In einer der Nischen bemerkte Nico ein Pärchen, das sich verliebt an den Händen hielt. Ein ungewöhnliches Paar. Er sah aus wie ein verwegener Pirat mit langen Zottelhaaren, die von einem schwarzen Totenkopf-Stirnband gehalten wurden. Sie wie eine wunderschöne Fee. Eine Fee, die Nico merkwürdig bekannt vorkam.
Gerade als er Lollo darauf aufmerksam machen wollte, brach die Musik mit einem schrillen Misston ab. Die Tänzer erstarrten in ihren wilden Zuckungen. Alle Augen hefteten sich auf Nico.
"Was will der hier", fauchte ein dürres Nachthemdgespenst und zeigte mit krummen Fingern auf Nico. "Vampire haben hier nichts verloren. Verschwinde, oder ..."
Fauchend und stöhnend schlurfte die Gespensterschar auf ihn zu. Ihre schwarzen Augen schienen ihn zu durchbohren. Eine erste Hand griff bedrohlich nach ihm, als sich Lollo rettend zwischen Nico und die wilde Meute schob.
"Lasst ihn in Ruhe, Leute. Er ist kein Vampir. Nur ein umgewandelter Mensch, der in einem Vampirkostüm steckt!", versuchte Lollo die aufgebrachten Gespenster zu besänftigen.
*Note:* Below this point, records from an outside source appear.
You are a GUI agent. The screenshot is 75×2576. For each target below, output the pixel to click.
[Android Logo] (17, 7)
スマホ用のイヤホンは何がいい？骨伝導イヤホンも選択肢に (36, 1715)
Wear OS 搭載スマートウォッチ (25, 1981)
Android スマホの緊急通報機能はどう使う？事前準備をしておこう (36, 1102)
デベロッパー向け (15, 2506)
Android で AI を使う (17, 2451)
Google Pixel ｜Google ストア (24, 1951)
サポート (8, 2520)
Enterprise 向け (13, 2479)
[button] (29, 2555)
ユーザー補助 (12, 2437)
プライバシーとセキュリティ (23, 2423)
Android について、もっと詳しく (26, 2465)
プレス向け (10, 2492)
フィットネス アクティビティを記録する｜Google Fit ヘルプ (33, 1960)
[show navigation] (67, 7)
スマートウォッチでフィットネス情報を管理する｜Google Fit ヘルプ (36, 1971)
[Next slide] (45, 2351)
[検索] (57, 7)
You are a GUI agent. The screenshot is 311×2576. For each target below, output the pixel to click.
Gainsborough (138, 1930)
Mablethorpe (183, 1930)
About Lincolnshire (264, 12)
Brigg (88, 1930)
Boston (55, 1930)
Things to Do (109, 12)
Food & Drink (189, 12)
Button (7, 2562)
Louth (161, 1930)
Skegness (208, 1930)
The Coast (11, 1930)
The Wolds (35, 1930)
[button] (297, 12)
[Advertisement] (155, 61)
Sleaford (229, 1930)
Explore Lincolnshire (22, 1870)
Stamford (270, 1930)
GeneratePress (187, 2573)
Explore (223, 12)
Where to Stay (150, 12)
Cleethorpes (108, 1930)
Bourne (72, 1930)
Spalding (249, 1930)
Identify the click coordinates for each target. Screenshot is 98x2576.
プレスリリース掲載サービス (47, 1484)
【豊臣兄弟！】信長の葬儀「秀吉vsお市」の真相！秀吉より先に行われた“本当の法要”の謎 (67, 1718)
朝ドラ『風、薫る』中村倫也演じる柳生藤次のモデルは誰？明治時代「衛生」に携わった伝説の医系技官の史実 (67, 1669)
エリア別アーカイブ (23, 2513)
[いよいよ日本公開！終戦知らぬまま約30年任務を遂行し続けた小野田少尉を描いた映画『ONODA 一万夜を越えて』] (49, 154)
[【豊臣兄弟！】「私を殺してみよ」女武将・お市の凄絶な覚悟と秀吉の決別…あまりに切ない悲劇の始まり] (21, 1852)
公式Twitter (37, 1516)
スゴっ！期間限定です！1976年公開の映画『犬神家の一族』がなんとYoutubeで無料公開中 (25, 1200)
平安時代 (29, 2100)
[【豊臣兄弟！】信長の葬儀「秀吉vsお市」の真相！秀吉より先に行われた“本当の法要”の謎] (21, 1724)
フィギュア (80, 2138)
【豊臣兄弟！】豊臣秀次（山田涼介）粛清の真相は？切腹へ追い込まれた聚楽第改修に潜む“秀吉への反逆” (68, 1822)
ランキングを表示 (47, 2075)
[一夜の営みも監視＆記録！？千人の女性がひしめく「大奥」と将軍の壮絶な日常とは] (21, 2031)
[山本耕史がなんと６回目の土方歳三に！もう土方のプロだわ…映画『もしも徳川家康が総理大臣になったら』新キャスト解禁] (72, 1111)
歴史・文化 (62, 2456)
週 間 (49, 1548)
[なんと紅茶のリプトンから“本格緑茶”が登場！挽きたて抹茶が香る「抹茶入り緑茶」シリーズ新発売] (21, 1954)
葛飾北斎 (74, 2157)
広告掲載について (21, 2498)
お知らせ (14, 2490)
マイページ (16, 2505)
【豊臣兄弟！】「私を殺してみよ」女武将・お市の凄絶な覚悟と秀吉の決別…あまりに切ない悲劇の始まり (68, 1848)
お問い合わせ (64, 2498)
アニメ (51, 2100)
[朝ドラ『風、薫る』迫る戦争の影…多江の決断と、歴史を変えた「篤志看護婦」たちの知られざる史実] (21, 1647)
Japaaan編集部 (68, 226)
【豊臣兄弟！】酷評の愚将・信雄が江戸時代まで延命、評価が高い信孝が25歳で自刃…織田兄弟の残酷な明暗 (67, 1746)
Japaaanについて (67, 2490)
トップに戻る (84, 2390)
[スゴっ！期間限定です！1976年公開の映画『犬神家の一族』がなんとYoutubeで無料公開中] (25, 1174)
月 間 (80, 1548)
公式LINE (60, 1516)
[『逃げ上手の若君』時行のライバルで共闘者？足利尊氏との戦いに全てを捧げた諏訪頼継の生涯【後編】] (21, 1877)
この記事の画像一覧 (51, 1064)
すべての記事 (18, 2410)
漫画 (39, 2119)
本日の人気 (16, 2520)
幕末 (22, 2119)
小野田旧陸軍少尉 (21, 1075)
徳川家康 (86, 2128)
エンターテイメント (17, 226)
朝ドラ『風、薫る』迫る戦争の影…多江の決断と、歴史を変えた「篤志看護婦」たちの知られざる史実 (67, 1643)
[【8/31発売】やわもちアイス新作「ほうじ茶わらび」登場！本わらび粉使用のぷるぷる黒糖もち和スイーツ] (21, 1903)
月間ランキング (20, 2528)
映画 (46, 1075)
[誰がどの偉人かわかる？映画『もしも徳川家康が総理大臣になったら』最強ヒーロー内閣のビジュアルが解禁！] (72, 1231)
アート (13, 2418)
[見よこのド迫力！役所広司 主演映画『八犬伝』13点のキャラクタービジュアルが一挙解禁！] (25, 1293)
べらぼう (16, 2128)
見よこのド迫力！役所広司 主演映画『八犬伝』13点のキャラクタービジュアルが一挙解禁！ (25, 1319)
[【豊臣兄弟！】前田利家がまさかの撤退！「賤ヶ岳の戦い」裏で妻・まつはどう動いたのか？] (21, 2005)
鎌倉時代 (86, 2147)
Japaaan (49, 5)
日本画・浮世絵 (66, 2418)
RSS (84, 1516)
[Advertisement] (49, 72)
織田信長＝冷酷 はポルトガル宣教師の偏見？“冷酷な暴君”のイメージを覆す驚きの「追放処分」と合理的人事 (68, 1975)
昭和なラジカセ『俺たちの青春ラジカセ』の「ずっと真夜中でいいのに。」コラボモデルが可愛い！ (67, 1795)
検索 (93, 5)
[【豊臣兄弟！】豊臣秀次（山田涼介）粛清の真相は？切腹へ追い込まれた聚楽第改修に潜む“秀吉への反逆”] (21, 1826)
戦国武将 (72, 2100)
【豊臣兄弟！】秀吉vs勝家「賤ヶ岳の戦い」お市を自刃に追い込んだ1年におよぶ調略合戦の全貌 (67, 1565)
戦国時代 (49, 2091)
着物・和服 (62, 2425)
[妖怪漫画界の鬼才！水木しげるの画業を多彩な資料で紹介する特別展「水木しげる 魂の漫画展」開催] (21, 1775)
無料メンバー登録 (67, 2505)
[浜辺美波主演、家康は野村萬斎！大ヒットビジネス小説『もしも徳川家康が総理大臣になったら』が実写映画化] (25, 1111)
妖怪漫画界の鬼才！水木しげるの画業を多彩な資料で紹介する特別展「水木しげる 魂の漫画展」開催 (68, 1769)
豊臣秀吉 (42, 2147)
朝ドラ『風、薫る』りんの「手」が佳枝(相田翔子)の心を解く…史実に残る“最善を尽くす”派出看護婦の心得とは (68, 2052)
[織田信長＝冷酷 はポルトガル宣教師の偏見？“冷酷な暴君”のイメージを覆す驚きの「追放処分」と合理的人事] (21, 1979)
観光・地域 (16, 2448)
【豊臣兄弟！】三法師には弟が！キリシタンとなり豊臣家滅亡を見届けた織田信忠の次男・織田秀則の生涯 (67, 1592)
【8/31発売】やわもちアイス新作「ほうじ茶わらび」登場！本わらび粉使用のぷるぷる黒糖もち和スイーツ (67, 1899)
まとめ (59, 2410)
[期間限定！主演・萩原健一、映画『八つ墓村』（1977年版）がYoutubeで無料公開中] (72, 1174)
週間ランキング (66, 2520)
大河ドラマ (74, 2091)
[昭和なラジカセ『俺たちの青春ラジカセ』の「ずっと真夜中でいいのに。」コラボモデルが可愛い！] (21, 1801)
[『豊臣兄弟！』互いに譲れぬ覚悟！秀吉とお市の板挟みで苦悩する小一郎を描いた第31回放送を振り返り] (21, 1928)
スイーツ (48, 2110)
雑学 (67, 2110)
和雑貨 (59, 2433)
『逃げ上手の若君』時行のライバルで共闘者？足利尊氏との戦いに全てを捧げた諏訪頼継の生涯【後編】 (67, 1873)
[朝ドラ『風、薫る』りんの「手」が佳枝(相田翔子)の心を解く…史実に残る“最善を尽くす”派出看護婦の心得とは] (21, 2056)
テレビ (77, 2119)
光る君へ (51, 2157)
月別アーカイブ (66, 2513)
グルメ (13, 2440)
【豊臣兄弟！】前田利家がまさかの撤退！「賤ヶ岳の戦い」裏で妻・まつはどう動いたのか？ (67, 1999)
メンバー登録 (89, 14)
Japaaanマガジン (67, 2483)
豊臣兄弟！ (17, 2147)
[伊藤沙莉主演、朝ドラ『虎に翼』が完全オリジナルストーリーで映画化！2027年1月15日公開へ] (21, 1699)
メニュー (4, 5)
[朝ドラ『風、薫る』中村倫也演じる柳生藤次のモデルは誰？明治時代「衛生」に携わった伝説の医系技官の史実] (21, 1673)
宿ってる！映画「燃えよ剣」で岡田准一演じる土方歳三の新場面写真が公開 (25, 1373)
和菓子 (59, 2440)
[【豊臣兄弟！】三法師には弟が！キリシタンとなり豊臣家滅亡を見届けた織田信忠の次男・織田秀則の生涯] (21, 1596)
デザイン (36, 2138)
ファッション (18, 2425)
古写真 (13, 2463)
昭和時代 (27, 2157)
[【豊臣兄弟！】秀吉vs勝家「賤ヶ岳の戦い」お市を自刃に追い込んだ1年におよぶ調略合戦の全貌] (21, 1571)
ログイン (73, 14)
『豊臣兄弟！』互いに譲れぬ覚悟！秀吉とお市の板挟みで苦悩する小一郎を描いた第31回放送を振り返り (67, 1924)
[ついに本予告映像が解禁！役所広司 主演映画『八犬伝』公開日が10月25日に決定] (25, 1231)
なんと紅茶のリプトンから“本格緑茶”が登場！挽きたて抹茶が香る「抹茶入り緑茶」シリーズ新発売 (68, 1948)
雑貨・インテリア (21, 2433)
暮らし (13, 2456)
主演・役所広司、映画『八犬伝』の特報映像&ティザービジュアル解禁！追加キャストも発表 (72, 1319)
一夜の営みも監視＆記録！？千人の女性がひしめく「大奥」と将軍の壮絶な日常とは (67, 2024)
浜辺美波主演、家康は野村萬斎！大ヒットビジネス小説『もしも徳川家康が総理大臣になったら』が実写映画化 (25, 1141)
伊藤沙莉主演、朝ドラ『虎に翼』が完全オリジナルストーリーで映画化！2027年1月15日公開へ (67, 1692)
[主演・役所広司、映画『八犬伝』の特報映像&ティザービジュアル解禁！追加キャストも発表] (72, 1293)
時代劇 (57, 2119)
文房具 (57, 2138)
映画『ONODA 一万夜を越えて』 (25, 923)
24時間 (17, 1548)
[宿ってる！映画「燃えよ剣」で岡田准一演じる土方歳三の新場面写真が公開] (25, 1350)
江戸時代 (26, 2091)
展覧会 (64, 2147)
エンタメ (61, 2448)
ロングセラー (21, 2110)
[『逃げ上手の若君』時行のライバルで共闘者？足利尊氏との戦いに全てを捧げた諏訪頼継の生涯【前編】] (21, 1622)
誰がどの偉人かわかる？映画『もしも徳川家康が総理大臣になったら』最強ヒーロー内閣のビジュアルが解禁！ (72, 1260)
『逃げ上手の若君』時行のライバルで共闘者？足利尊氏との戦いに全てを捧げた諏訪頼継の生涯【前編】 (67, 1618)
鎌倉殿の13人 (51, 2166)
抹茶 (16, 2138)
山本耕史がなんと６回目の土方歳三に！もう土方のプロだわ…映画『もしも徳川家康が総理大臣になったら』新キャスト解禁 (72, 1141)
Für eine kurzen Moment hielten sie inne. Dann rückten sie wieder von allen Seiten näher. Misstrauisch beschnupperten sie den Fremden und griffen mit ihren eiskalten Händen nach ihm.
"Er stinkt tatsächlich nicht wie ein Vampir, sondern wie ein Mensch."
"Aber wir wollen ihn trotzdem nicht hier. Er ist anders."
"Verschwinde, du Eindringling. Du hast hier nichts verloren."
"Verschwiiiiinde!" zischten sie im Chor.